Port Charlotte was a good place to catch up on sleep, which we did and, after breakfast, headed out in search of the perfect dram of whiskey. First stop was Bruichladdich (“Bruch-laddie”). Bruichladdie is an old distillery that was closed in the 1990s. It was purchased in 2001 and “reborn.” The story we were told is that a young British bicyclist stopped by the gate, peered inside and decided on the spot to buy the place. This version of the story may have been part of what we came to learn wa 21st century quality marketing of the distillery, which (to be fair) competes with the likes of multinational food conglomerates who have bought up most of the other distilleries in Scotland. In fact, the cycling dude was some kind of hedge fund director from London with some spare cash. We were given a rather good, private tour and were able to see how the whiskey is made. It is a process that combines some rather straightforward fermentation with the mysterious addition of malted barleys and barrelling in oak for 10 to 18 or more years, yielding a nectar that cures whatever “might ail ya.” We moved on to the seaside town of Bowmore, home of the distillery of the same name, and then to a quick lunch at Ardmore, and on to tour Lagavulin.
ye old delivery truck
Brad with large cask of “wort”
the stills of distilling
Brad samples the “wine” before it goes into kegs…

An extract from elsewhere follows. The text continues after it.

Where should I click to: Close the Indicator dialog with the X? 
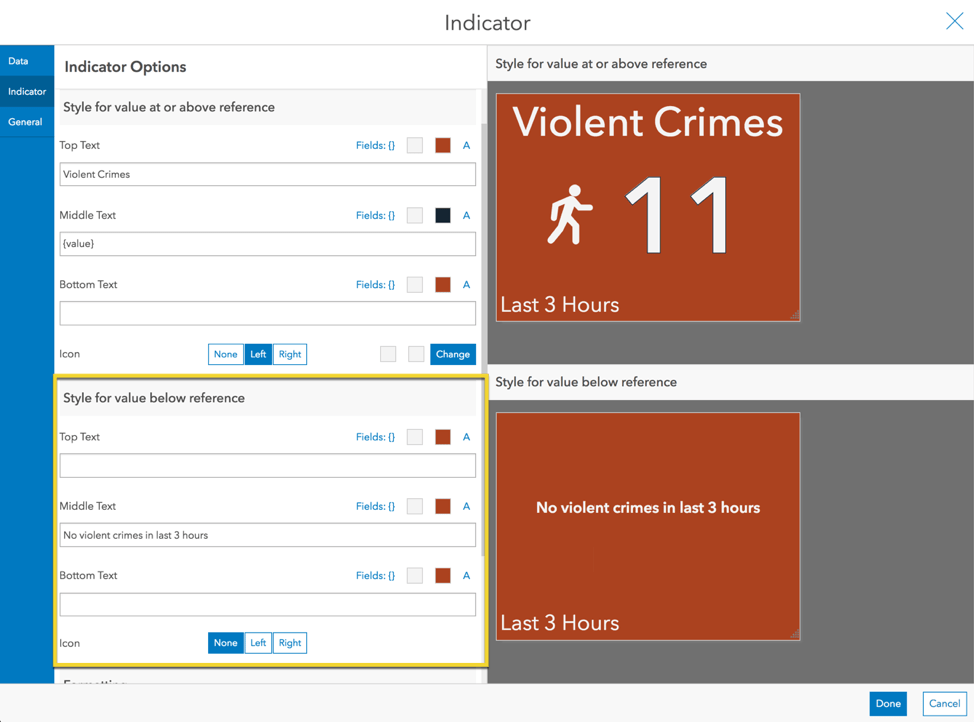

kegs and kegs and more kegs…
We were anxious to see Lagavulin, because we had experienced its fine whiskey the evening before, at the bar at the Port Charlotte Inn. We were not disappointed. After a short tour, we were led into the tasting room, where our guide provided generous drams of the Lagavulin 10, 16 and “double matured.” After being sure not to insult the distillery by leaving anything in our glasses, we agreed that we favoured the “double matured,” which became the standard by which to judge all otter whiskeys (until we came upon the Bowmore 16, but more of that later). At this point, driving a stick shift car on the wrong side of the road was becoming more of a challenge, but Lewis ably maneuvered our Ford Focus to the Laphroaig distillery, set in a beautiful bay. Laphroaig is a somewhat larger distiller than Lagavulin (and much larger than Bruichladdich), and the only one commissioned by Prince Charles, who has visited twice. The first time, in 1994, Charles insisted on taking control of his jet aircraft, which (landing too far down the runway), he managed to plow into a peat bog at the end of the runway. It is an event still celebrated on Islay, a place where not a lot of news occurs.
By this point, we had been sipping whiskey for seven hours, and the sensible thing to do was to leave. So we returned to the airport for our short flight back to Glasgow, checked in at the Radisson Blue (which was quite serviceable), found a decent Italian restaurant at which to have dinner and headed to bed. We needed our strength, because we were headed to hike the Scottish Highlands.